British economy may 'never quite recover' from a severe Euro collapse

British economy may 'never quite recover' from a severe Euro collapse

Britain's economy may suffer “permanent” damage and “never quite get back up” if the euro collapses in a chaotic way, the Government’s chief economic forecaster has said.

Britain's economy may suffer “permanent” damage and “never quite get back up” if the euro collapses in a chaotic way, the Government’s chief economic forecaster has said.

Robert Chote, the head of the Office of Budget Responsibility, issued the warning amid fears of financial shockwaves across Europe if Greece crashes out of the single currency.

The senior Government economist, who has access to the most up-to-date Treasury data, said this could cause a recession as bad as the last one and “lingering, long-lasting effects” for Britain’s public finances.

He said it could “permanently hamper the economy” in the worst case scenario, raising the prospect that Britain may never again see the same high growth it has had in recent decades.

Mr Chote’s comments come as:

* A row broke out over whether Angela Merkel, the German leader, has suggested Greece should hold a referendum on leaving the euro.

Greek officials said she raised the idea in a phone call with their President, but a spokesman for the German Chancellor strongly dismissed the reports.

* European Union officials finally admitted they were drafting plans for how Greece could exit the single currency.

* George Osborne, the Chancellor, warned that the “storms” of a eurozone crisis are gathering again. He said there is a risk that Europe’s “good work in building a stable financial sector and creating jobs and prosperity might unwind”.

* Santander reassured its 25 million British customers that their money is safe, amid worries that its Spanish parent company is exposed to the eurozone crisis. The bank told worried savers calling its telephone helplines that it is an entirely separate entity and said only a small number of customers with very large deposits have started withdrawing cash.

* Francois Hollande, the French leader, said Greece must stay in the eurozone, as world leaders gathered for the G8 summit at US President’s official residence Camp David. President Barack Obama said resolving the crisis is of “extraordinary importance” to the world.

* Shares on Britain’s FTSE 100 index fell by 1.3 per cent to their lowest level in six months as concerns about the Greek and Spanish economies hit stock markets around the world. Five more Greek banks had their creditworthiness downgraded by the Fitch rating agency.
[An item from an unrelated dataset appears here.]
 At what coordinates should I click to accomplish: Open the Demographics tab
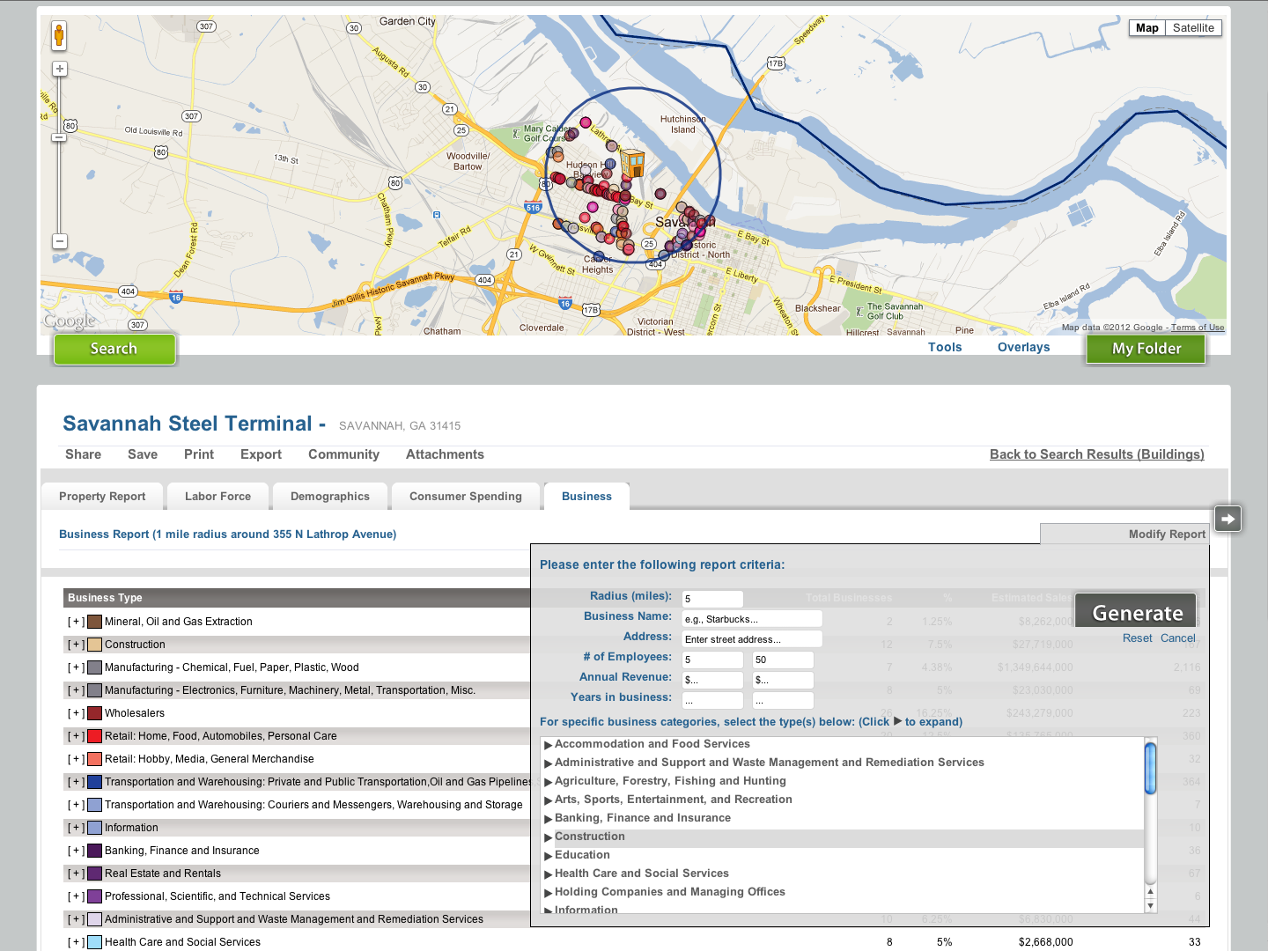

Worries that Greece is finding it too painful to stick to its public spending plans have caused fresh warnings about the future of the eurozone over the last week.

The Chancellor has described the possibility of Greece leaving the euro as a “genie out of the bottle”, with people now talking openly about the prospect.
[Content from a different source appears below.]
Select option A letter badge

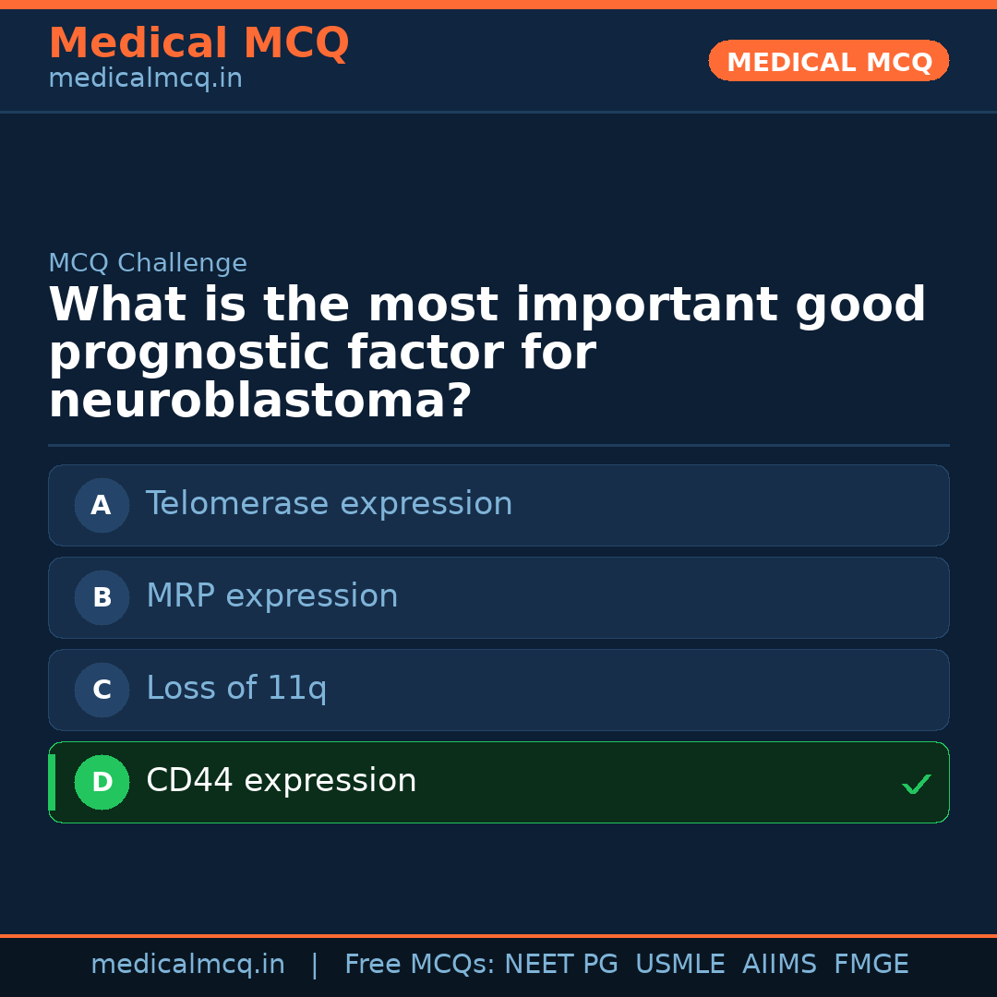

Nigel Farage, the MEP and leader of the UK Independence Party, yesterday claimed the “game is up” for the euro.”

However, world leaders are insisting that the euro in its current form can still be saved. David Cameron has issued an unprecedented three-point plan to save the single currency, arguing that Europe's debt problems are “the biggest risk to recovery in the UK”.

Last night, Mr Chote gave an even stronger warning about the potential impact of "disorderly" a European financial collapse.

“If you have a permanent impact on the productive potential of the economy, then it will have a permanent impact on the ability to raise tax revenue and a permanent impact on public finances,” he told the Daily Telegraph.

In a separate interview, he said there is a risk that Britain’s economy could go down and “never quite get back up to where you started”.

“The concern is that you end up with an outcome in the eurozone that creates the same sort of structural difficulties in the financial system and in the economy that we saw in the past recession,” he said.

He also said there is not enough "evidence” that George Osborne’s 50p tax rate will promote growth.